# Griffheizung für Ruten



## Ralle 24 (21. Dezember 2007)

Der Denkanstoß kam von Dart im Winterschnur Thread 

War zwar eher als Joke gemeint, aber ist das wirklich so abwegig ? Leider bin ich technisch eher unbegabt, aber es müsste doch möglich sein, einen dünnen Heizstab in den Blank einzubauen.

Also, Elektriker vor 

Ralf


----------



## Thomas9904 (21. Dezember 2007)

*AW: Griffheizung für Ruten*

Da würd ich aber eher ne "externe" Lösung bevorzugen (so ala irgendwas um den Griff wickeln (heizdeckenmäßig oder so)) bevor ich an der Rute/Blank da was machen würde.
Ansonsten bin ich mal gespannt was da noch kommen wird an Vorschlägen.
Hat sich ja mehr als einmal rausgestellt, dass die Boardies da erfinderisch sein können...


----------



## HD4ever (21. Dezember 2007)

*AW: Griffheizung für Ruten*

ich denke das zusätzliche Gewicht würd das ganze handling der Rute nachteilig verändern ... die würde dann sicher etwas mehr grifflastig werden .... 
vor allem wenn es ne Spinnrute ist und den ganzen Tag in Gebrauch ist ... 

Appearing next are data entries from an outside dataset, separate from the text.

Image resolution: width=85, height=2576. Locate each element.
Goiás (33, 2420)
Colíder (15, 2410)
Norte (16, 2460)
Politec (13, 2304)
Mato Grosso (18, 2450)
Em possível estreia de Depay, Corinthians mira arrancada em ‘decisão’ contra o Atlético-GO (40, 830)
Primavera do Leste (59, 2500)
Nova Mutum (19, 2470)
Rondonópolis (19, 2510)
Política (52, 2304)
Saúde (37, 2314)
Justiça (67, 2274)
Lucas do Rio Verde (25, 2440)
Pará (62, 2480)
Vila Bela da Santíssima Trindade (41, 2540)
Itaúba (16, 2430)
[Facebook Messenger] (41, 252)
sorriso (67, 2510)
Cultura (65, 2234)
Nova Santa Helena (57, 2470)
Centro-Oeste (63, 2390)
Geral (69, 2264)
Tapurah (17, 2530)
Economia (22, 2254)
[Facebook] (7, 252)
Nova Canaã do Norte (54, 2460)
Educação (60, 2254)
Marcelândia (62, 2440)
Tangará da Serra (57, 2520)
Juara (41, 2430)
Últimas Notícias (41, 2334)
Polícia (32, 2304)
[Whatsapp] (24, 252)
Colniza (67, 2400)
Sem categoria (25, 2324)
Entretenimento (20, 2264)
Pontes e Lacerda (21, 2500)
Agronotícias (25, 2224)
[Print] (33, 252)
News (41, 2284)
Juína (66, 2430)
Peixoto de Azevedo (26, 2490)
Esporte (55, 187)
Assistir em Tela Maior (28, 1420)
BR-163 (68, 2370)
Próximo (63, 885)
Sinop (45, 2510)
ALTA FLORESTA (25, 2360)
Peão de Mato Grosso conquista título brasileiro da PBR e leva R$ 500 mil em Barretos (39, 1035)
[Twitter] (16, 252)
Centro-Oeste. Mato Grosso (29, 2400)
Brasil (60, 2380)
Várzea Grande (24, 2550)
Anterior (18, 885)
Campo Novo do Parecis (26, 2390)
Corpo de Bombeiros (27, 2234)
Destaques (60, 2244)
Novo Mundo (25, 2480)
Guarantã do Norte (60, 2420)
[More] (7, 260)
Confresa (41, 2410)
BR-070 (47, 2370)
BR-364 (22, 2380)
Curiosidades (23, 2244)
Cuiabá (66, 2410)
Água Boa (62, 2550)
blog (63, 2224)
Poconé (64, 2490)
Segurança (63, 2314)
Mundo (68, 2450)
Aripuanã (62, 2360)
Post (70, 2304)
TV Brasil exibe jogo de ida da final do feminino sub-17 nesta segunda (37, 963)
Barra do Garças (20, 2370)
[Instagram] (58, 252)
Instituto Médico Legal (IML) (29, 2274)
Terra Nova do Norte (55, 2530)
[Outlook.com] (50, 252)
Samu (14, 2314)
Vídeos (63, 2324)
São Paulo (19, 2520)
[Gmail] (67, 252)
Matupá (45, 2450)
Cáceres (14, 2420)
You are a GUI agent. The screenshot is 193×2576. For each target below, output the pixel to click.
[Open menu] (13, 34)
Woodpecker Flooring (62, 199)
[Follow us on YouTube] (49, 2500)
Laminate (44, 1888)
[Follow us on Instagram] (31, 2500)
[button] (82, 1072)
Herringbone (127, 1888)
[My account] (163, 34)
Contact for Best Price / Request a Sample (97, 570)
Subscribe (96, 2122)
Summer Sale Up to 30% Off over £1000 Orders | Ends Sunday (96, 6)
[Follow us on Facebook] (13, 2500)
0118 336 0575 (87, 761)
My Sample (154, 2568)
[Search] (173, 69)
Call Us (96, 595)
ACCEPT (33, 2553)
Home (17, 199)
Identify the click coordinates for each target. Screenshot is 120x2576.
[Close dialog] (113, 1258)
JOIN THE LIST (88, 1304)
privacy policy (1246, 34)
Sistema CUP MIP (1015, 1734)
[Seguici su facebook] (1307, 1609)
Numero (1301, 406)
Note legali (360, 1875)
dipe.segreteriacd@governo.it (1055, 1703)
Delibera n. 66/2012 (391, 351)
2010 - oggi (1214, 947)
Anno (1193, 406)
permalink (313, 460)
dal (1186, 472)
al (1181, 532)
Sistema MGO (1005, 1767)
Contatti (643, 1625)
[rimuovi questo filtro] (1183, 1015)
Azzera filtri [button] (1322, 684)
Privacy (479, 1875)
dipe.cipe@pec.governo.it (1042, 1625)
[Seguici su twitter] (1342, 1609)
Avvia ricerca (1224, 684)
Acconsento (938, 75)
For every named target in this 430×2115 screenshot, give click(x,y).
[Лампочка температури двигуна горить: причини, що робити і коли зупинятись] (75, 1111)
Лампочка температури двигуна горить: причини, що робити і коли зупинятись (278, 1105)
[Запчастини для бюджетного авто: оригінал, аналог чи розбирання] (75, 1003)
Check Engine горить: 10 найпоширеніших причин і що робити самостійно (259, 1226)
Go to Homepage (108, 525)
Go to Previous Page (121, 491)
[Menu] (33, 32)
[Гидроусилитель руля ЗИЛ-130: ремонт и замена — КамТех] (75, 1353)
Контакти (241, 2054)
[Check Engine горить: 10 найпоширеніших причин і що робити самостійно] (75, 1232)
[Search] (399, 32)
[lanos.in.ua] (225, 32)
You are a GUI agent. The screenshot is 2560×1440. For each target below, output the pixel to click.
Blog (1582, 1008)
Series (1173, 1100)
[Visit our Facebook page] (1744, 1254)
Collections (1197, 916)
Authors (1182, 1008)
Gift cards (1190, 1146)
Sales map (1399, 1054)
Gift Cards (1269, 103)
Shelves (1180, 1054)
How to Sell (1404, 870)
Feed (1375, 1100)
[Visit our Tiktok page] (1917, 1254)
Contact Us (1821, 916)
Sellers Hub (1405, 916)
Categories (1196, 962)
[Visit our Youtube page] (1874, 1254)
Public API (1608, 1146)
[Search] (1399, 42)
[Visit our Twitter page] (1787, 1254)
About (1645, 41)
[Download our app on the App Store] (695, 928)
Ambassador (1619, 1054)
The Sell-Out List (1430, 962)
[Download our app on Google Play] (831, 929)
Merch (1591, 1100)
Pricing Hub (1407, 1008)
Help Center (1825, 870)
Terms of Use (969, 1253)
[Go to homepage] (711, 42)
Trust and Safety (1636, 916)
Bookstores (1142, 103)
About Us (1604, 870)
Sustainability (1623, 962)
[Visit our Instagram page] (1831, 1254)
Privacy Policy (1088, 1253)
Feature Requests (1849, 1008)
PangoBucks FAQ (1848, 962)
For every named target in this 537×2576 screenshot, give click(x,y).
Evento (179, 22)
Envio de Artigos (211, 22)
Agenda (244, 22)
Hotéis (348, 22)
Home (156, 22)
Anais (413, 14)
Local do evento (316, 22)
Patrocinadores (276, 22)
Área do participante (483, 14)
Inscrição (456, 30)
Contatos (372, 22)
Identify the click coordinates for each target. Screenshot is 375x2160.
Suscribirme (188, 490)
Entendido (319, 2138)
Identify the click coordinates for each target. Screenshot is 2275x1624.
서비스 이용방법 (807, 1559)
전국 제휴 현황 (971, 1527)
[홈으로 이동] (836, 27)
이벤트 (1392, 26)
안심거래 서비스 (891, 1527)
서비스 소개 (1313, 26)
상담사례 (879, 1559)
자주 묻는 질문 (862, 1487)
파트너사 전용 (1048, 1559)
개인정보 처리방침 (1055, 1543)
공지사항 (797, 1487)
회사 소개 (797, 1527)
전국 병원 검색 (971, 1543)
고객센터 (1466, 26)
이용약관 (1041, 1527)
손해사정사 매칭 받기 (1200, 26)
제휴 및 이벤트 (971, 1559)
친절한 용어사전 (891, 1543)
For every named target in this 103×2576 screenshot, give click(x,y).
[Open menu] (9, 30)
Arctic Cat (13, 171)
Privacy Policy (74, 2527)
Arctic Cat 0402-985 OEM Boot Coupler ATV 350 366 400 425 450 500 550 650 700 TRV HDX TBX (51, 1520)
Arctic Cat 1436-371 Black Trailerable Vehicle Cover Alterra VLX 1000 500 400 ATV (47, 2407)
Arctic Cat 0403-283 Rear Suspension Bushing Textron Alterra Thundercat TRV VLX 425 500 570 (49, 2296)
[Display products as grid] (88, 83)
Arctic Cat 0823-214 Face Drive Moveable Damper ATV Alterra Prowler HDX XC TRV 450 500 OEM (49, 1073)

das gehört zum Winterangeln doch irgendwie mit dazu das es auch mal kalt wird ... |kopfkrat


----------



## schrauber78 (21. Dezember 2007)

*AW: Griffheizung für Ruten*

Ich würde auch eher zu der Lösung von Thomas tendieren, denn ich nehme an, dass die leichter sein wird und eher umsetzbar ist. Man könnte ja sowas ähnliches wie eine elektronische Fussbodenheizungsmatte im Miniformat verwenden, die auf 9V-Basis funzt.

@HD Wenn, dann darf das nur an dem Teil sein (bei mir ist es am Rollensteg), wo man die Rute greift und nicht über das ganze Griffstück. Damit dürfte auch die sache mit dem gewicht relativieren, da der Drehpunkt ja eh im Handgelenk liegt. Bei einer Kopflastigen Rute Könnte sich das ganze sogar positiv auswirken.


----------



## Ralle 24 (21. Dezember 2007)

*AW: Griffheizung für Ruten*

Das Problem bei externen Lösungen ist, das das Gefühl für die Rute leidet, insbesondere beim Gufieren. Ich dachte mir das in etwa so:

Endkappe entfernen, Heizstab mit Batterie reinschieben, Endkappe drauf, warme Finger. 

Ralf


----------



## Bernhard* (21. Dezember 2007)

*AW: Griffheizung für Ruten*

Wenn ich mal so tuntig werde, dass ich ne Ruten-Griffheizung brauche, dann hör ich lieber zum Angeln auf und halte stattdessen Tee-Kränzchen ab :m

Dann wäre man beim winterlichen Huchenfischen ja garnicht mehr cool wenn man sowas hat!


----------



## Ralle 24 (21. Dezember 2007)

*AW: Griffheizung für Ruten*



burn77 schrieb:


> Wenn ich mal so tuntig werde, dass ich ne Ruten-Griffheizung brauche, dann hör ich lieber zum Angeln auf und halte stattdessen Tee-Kränzchen ab :m
> 
> Dann wäre man beim winterlichen Huchenfischen ja garnicht mehr cool wenn man sowas hat!


 
Du bist unsozial :q

Denkst Du denn gar nicht an die Leut, die sich mit Gicht, Rheuma oder Durchblutungsstörungen plagen ?


----------



## Bernhard* (21. Dezember 2007)

*AW: Griffheizung für Ruten*



Ralle 24 schrieb:


> Du bist unsozial :q
> 
> Denkst Du denn gar nicht an die Leut, die sich mit Gicht, Rheuma oder Durchblutungsstörungen plagen ?


 
So wie meinen Rutenbauer den MAD - der kriegt schon Frostbeulen wenn er im Fernsehen ne Winterlandschaft kriegt.
Ich hasse Winter auch - geh aber trotzdem raus. Scheiss Sucht halt...


----------



## wallek (21. Dezember 2007)

*AW: Griffheizung für Ruten*

Bei der BMW (Motorad) gibbet doch auch ne Griffheizung!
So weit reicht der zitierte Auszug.